> _Stored records_:

┄┄┄┄┄┄┄┄┄┄┄┄┄┄┄┄┄┄┄┄

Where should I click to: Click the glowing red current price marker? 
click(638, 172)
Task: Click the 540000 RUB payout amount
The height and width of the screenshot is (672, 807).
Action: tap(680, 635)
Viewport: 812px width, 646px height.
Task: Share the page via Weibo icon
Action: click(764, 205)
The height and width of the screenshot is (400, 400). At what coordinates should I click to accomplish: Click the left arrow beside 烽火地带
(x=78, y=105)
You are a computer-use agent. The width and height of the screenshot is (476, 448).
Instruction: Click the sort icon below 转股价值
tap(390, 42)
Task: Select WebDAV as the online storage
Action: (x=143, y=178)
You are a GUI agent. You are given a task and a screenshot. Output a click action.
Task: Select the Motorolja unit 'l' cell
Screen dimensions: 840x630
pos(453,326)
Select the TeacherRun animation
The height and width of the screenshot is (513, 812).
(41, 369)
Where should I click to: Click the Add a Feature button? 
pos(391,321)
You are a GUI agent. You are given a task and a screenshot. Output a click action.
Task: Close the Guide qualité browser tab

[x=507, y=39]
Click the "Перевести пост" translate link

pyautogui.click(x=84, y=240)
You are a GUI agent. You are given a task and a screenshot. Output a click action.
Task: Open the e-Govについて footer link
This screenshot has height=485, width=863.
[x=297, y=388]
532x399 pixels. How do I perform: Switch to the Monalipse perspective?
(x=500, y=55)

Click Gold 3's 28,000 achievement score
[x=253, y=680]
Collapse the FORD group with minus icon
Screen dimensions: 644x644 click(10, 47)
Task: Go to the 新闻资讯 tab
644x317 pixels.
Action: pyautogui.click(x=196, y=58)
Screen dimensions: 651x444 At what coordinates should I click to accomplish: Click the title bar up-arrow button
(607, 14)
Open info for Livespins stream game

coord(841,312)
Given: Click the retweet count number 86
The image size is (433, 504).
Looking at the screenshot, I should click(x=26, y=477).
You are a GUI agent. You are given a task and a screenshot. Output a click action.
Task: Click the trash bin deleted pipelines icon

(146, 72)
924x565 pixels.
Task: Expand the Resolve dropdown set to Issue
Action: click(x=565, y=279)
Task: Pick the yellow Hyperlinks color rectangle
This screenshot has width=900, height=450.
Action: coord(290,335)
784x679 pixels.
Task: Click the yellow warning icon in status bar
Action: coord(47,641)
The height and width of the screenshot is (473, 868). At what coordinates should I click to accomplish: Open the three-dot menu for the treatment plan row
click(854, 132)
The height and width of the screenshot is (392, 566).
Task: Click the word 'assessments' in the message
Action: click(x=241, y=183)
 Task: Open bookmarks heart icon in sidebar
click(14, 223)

┄┄┄┄┄┄┄┄┄┄┄┄┄┄┄┄┄┄┄┄

> _WHAT THE TASK REQUIRES_:
Could all of the entries be retyped word for word?

> _SOLUTION TO THE EXERCISE_:
Where should I click to: Click the glowing red current price marker? 
click(638, 172)
Task: Click the 540000 RUB payout amount
The height and width of the screenshot is (672, 807).
Action: tap(680, 635)
Viewport: 812px width, 646px height.
Task: Share the page via Weibo icon
Action: click(764, 205)
The height and width of the screenshot is (400, 400). At what coordinates should I click to accomplish: Click the left arrow beside 烽火地带
(x=78, y=105)
You are a computer-use agent. The width and height of the screenshot is (476, 448).
Instruction: Click the sort icon below 转股价值
tap(390, 42)
Task: Select WebDAV as the online storage
Action: (x=143, y=178)
You are a GUI agent. You are given a task and a screenshot. Output a click action.
Task: Select the Motorolja unit 'l' cell
Screen dimensions: 840x630
pos(453,326)
Select the TeacherRun animation
The height and width of the screenshot is (513, 812).
(41, 369)
Where should I click to: Click the Add a Feature button? 
pos(391,321)
You are a GUI agent. You are given a task and a screenshot. Output a click action.
Task: Close the Guide qualité browser tab

[x=507, y=39]
Click the "Перевести пост" translate link

pyautogui.click(x=84, y=240)
You are a GUI agent. You are given a task and a screenshot. Output a click action.
Task: Open the e-Govについて footer link
This screenshot has height=485, width=863.
[x=297, y=388]
532x399 pixels. How do I perform: Switch to the Monalipse perspective?
(x=500, y=55)

Click Gold 3's 28,000 achievement score
[x=253, y=680]
Collapse the FORD group with minus icon
Screen dimensions: 644x644 click(10, 47)
Task: Go to the 新闻资讯 tab
644x317 pixels.
Action: pyautogui.click(x=196, y=58)
Screen dimensions: 651x444 At what coordinates should I click to accomplish: Click the title bar up-arrow button
(607, 14)
Open info for Livespins stream game

coord(841,312)
Given: Click the retweet count number 86
The image size is (433, 504).
Looking at the screenshot, I should click(x=26, y=477).
You are a GUI agent. You are given a task and a screenshot. Output a click action.
Task: Click the trash bin deleted pipelines icon

(146, 72)
924x565 pixels.
Task: Expand the Resolve dropdown set to Issue
Action: click(x=565, y=279)
Task: Pick the yellow Hyperlinks color rectangle
This screenshot has width=900, height=450.
Action: coord(290,335)
784x679 pixels.
Task: Click the yellow warning icon in status bar
Action: coord(47,641)
The height and width of the screenshot is (473, 868). At what coordinates should I click to accomplish: Open the three-dot menu for the treatment plan row
click(854, 132)
The height and width of the screenshot is (392, 566).
Task: Click the word 'assessments' in the message
Action: click(x=241, y=183)
 Task: Open bookmarks heart icon in sidebar
click(14, 223)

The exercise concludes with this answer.